What I love about it is it’s authenticity to surfing. Every organisation is obviously focused on CSR and having the right relationships, but our partnership [with Columbia University] is such a natural fit. What we are delivering is absolutely closely linked with surfing and the surfing community believes we need to leave the ocean in a better place. The amount that’s going into research and what we’re investing into different programmes is very significant and we want to be a leader in this area.
You’ll see it across pretty much every area of our business and the profile of it, and how we position and talk about it, will become much more high profile moving forward. It’s an important area and something I’ll be spending a lot of time on.
You’re set to become one of only a handful of women to head up a global sports property.
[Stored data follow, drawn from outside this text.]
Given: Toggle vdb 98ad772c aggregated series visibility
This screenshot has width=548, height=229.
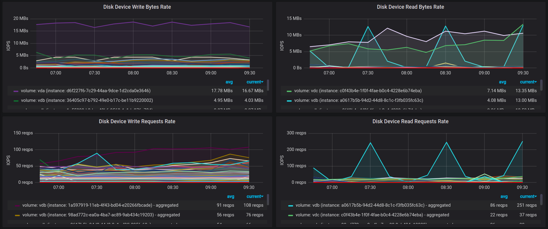Looking at the screenshot, I should [101, 215].
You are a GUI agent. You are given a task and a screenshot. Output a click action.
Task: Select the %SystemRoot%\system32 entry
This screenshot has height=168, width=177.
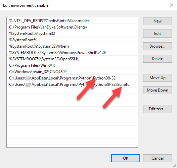[72, 34]
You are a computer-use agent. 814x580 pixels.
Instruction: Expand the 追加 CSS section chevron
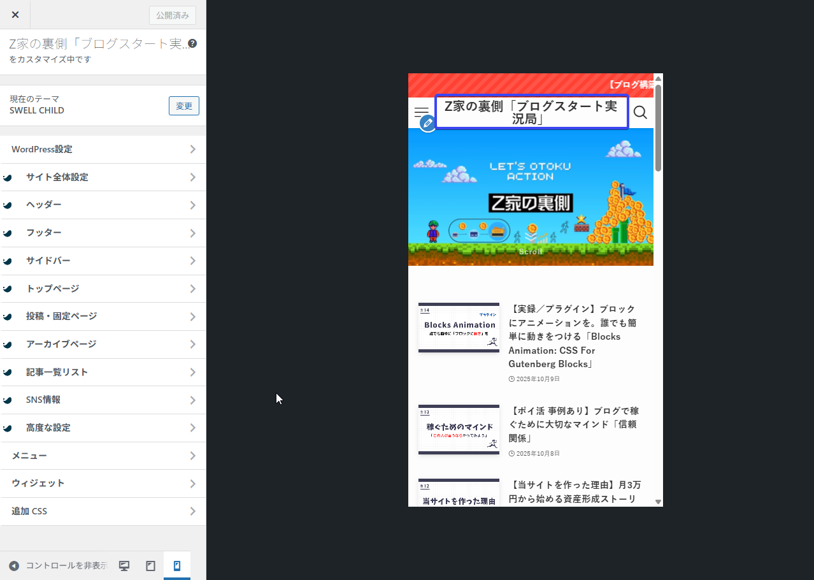coord(192,511)
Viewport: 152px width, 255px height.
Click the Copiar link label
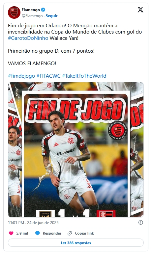[x=84, y=233]
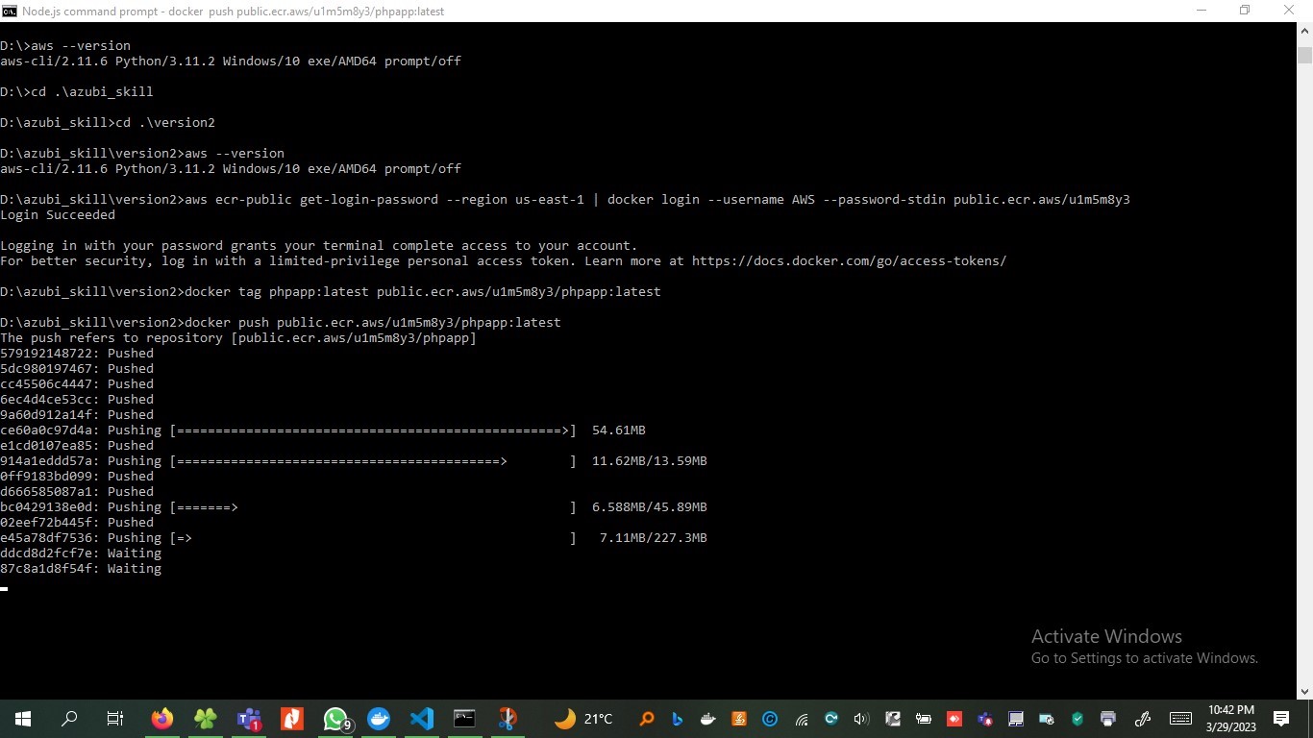Open WhatsApp showing 9 notifications
This screenshot has width=1313, height=738.
pyautogui.click(x=335, y=718)
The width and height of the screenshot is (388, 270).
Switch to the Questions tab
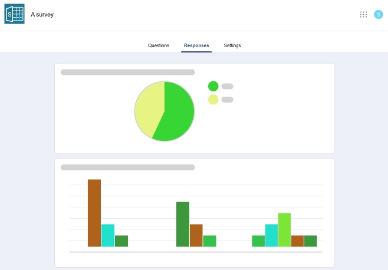[x=158, y=45]
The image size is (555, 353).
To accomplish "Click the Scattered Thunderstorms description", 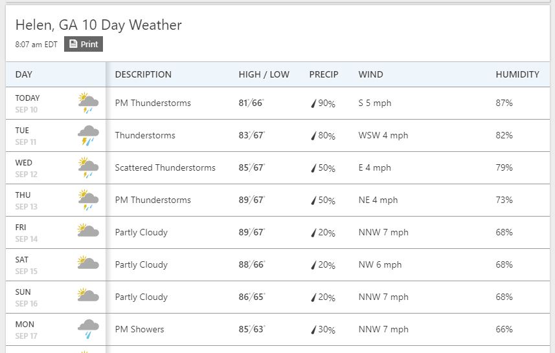I will 165,167.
That’s a story in itself but to what extent do you think your appointment is a sign of progress when it comes to gender equality in the sports business?
I feel very privileged to have been given this opportunity. I think it’s great that more women are leading various organisations and that should be happening. I think the owners of the WSL are being very progressive on this front.
I think equality across the sport is something they take very seriously and that’s been underlined through the pay parity among the athletes, the additional investment that’s gone into the women’s side of surfing since the new owners became involved in the sport. It goes without saying - it’s the way it should be and we’ll continue to work very closely and promote and build the sport for both women and male surfers and fans in the coming years.
What will the WSL look like in five years’ time? Will you look at possible calendar changes, perhaps by adding more events in new markets?
I think it’ll evolve significantly. We know that change is happening at a faster pace than ever before and we want to be on the forefront of innovation and growth within the sport and entertainment sector. So we’ll see a lot of positive changes.
From a calendar perspective, obviously with the new wave system that’s going to unlock important new event opportunities. In five years’ time we’ll have had the 2020 Olympics, which I’m sure will be a huge success and will definitely be another way for us to broaden and grow our appeal in new markets.
Even without the Olympics, our global relevance and global expansion will continue to grow and in five years’ time our footprint will look very different. Because of the content that we have, we’ll look to go even wider with the type of programming that we have. I expect our fanbase to significantly grow - that’s going to help the profile of the athletes.
Really across the board, that’s what’s so exciting for me about this opportunity. The sport has come so far and is in such good shape but the runway ahead is massive. I think we’ll take tremendous strides in the next five years and hopefully just make this great sport even more famous.
Goldschmidt was speaking to SportsPro Americas editor Michael Long.